EXCERPT TO READ ::

======

It’s been said that graceful aging is about being flexible. One’s ability to respond mentally and physically to life’s obstacles is certainly an asset. However when it comes to bone health, traditional advice on calcium supplementation favors rigidity over agility. As Ian R Ried wrote in his article, A Case for Ending Calcium, the age-old advice to prescribe calcium alone fails to address the importance of being lithe for long-term bone health.

Calcium has traditionally been the “go to” ingredient for bone health, but lately it has fallen out of favor due to its limited functionality. Traditional calcium supplements don’t support bone strength and flexibility adequately. From my experience, for both bone mineral density and flexibility support, collagen formulations are superior to plain calcium.

======

GIVEN INFORMATION ::
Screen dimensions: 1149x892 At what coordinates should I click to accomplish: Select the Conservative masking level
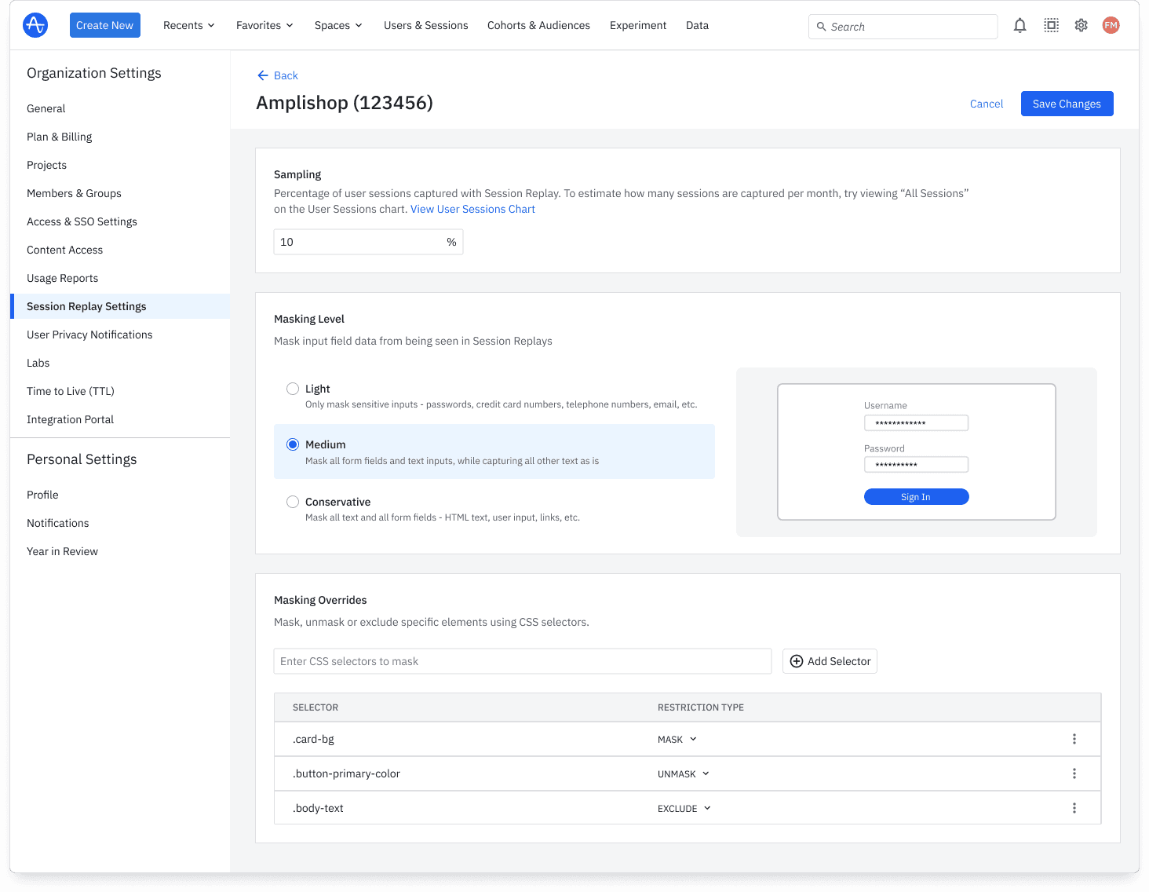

======

PROBLEM SET ::
(a) Copy the passage on calcium and bone health from "It’s been said" up to and including "long-term bone health.".
(b) Render this sentence from the passage on calcium and bone health in Spanish: "Traditional calcium supplements don’t support bone strength and flexibility adequately."
(c) In the passage on calcium and bone health, what does the writer consider superior to plain calcium for supporting bone mineral density and flexibility?
You won't need the data for any of this.

RESPONSES PER TASK ::
(a)
It’s been said that graceful aging is about being flexible. One’s ability to respond mentally and physically to life’s obstacles is certainly an asset. However when it comes to bone health, traditional advice on calcium supplementation favors rigidity over agility. As Ian R Ried wrote in his article, A Case for Ending Calcium, the age-old advice to prescribe calcium alone fails to address the importance of being lithe for long-term bone health.

(b) Los suplementos tradicionales de calcio no favorecen adecuadamente la fuerza y la flexibilidad de los huesos.

(c) Collagen formulations.